* _Supplied information_
• • •
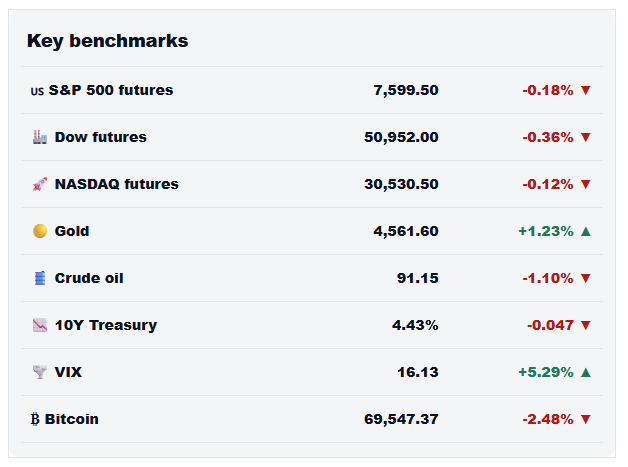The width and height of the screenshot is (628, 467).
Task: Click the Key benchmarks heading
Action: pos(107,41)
• • •
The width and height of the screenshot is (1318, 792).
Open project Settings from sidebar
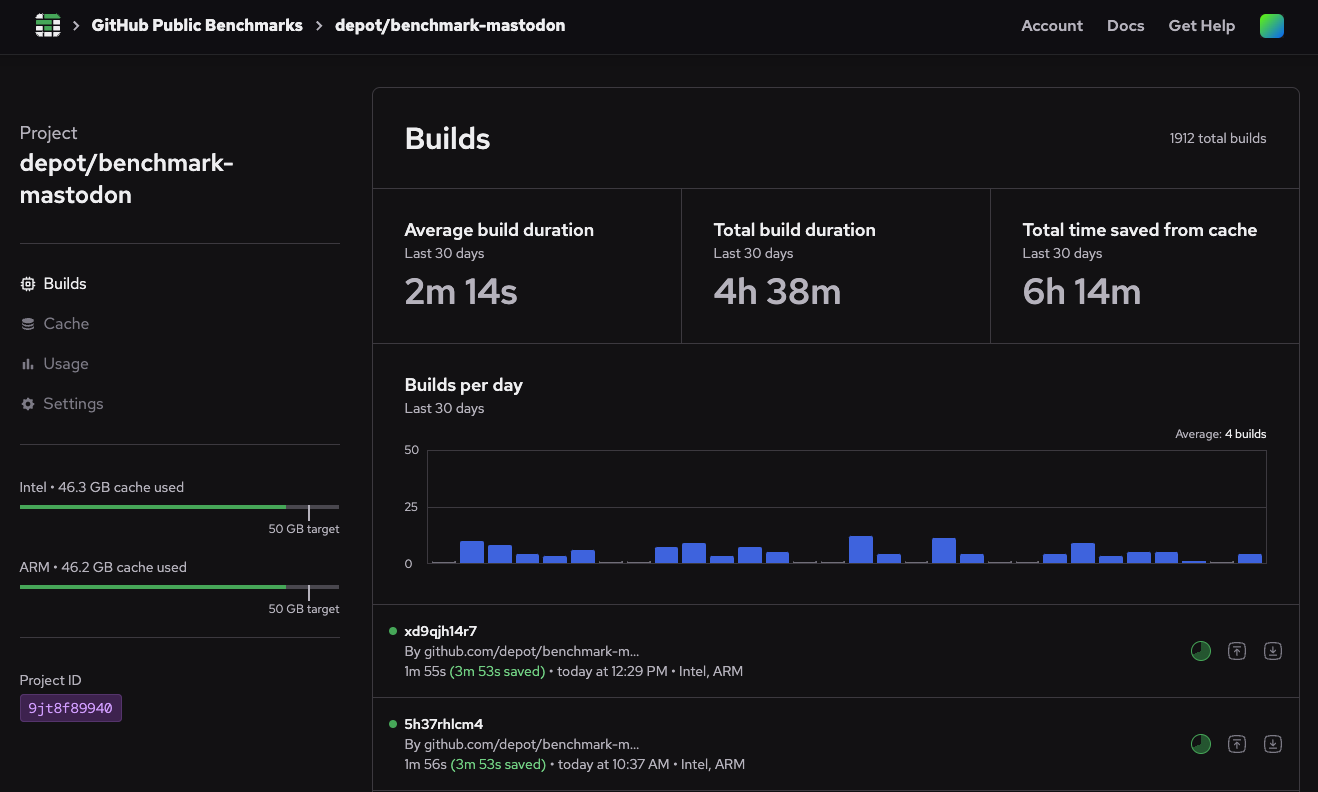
• • •
* _Your objective_
Among the records above, only the lines between the line holding "The width and height of the screenshot is (1318, 792)." and the line holding "Open project Settings from sidebar", inclusive, are to be output, exactly as written.

* _Answer to this problem_
The width and height of the screenshot is (1318, 792).
Open project Settings from sidebar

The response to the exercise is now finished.